Tags

, , , , , , , , , , , , , , ,

If you’ve seen the New York-based writer, performer and choreographer Okwui Okpokwasili then you’ll be aware of just how magnetic a stage presence she is, and how impressive is her ability to manipulate her frame in such a way as to give full expression to an incredible range of feelings and desires and emotions. In 2014, Okpokwasili performed her one-woman dance piece, Bronx Gothic, where she used a series of letters sent between two young girls in the Bronx – and her remarkable body – to illustrate how little one of them knew about her body, and how they were able to connect with each other. It was a tour-de-force performance, and is now the subject of Andrew Rossi’s latest documentary.
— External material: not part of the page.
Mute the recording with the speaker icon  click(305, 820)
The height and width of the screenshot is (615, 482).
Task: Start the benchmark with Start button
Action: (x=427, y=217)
Rossi, who also made Page One: Inside the New York Times (2011) and The First Monday in May (2016), goes behind the scenes of Bronx Gothic and examines the way in which Okpokwasili conceived and created the piece, and how she used elements from her own life in the process. This may not attract a particularly wide audience base, but it promises to be one of the more original and impressively mounted documentaries of 2017. And with Okpokwasili being such an incredible performer to watch, any chance to see her is absolutely worth taking.

 

Following on the heels (no pun intended) of Peter Berg’s gripping Patriots Day (2016), Stronger tells the smaller scale story of one of the victims of the 2013 Boston Marathon bombing. Jeff Bauman (played by Jake Gyllenhaal) was caught in the first blast and lost both his legs. The movie, based on the book of the same name written by Bauman and Bret Witter, charts Bauman’s recovery and readjustment to life in the wake of the tragedy, and how his rehabilitation affected him, and his relationship with his girlfriend, Erin Hurley (played by Tatiana Maslany). Without trying to denigrate or undermine Bauman’s efforts to learn how to walk again, and overcome the emotional trauma he experienced, the trailer for Stronger hints at the movie being a straightforward re-telling of Bauman’s struggle, and the trailer’s content seems to include all the clichés you’d expect, right down to the moment where Bauman cries, “I showed up for you!” Let’s hope then that director David Gordon Green has a tighter grip on the material than is evident from the trailer, and that Bauman’s story is given a better handling than what we’ve seen so far.

 

When he’s not appearing on television or in the movies, Stephen Fry is also a well regarded writer with a string of successful books to his name. The Hippopotamus was his second novel to be published, and if you’ve read it then you’ll know that it’s ripe for a big screen adaptation (or a small screen mini-series). And at last that big screen adaptation is here, and for once, with the perfect choice for its lead character, disgraced poet Ted Wallace, in the form of Roger Allam. Allam’s crumpled features and unimpressed demeanour are a terrific combination for the part, and from the trailer it’s clear that the actor has the measure of the role and is also enjoying himself immensely. Whether or not the script will allow him to be the singular focus of Fry’s typically erudite comedy of manners remains to be seen, but if so then this could be the movie that provides a well-earned boost to Allam’s career. Let’s hope then, that Fry’s eccentric yet amusing novel has been given the adaptation it deserves.